Coinjection of ubiquitously expressing adenovirus (Ad) vector partly counteracts the effects of hepatocyte-silenced Ad vector on antibody titers. Groups of C57BL/6 mice were vaccinated intramuscularly with 10⁹ VP of AdSmir122aT in the right limb and coinjected with 10⁸ VP (n = 5) or 10⁹ VP (n = 5) of AdS in the left limb. Control groups received a single injection of 10⁹ VP of AdSmir122aT (n = 11) or AdS (n = 12). Five weeks postvaccination serum was analyzed for anti-HBsAg antibody titers by enzyme linked immunosorbent assay. Boxplots show the median with 25% and 75% percentiles. P values are based on one-sided Wilcoxon test. HBsAg (or: S), hepatitis B small surface antigen; VP, vector particles.

Figure 7

mir-122a-regulated adenovirus (Ad) vector-induced humoral immune responses at low doses are superior to those of nonregulated Ad vector at higher doses. (a) anti-HBsAg antibody responses to increasing doses of Ad vector. BALB/c mice were immunized intramuscularly with 10⁸ (n = 10), 10⁹ (n = 7–8), or 10¹⁰ (n = 3) VP of AdS or AdSmir122aT, respectively. Thirty- five days postinjection mice were killed and sera were analyzed for anti-HBsAg antibody titers.

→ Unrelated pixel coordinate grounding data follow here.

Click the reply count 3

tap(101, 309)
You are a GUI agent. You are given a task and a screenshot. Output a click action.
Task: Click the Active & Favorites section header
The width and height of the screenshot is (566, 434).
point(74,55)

Combined data of two independent experiments are shown for vector doses of 10⁸ and 10⁹. Boxplots show the median with 25% and 75% percentiles. (b) A subset of each group (n = 3) of the sera in a was analyzed for anti-adenovirus IgG by enzyme- linked immunosorbent assay. Boxplots show the median antibody titers calculated by the reciprocal dilution where a fixed threshold of absorbance is reached. P values are based on two-sided Wilcoxon test. HBsAg (or: S), hepatitis B small surface antigen; n.s., not significant; VP, vector particles.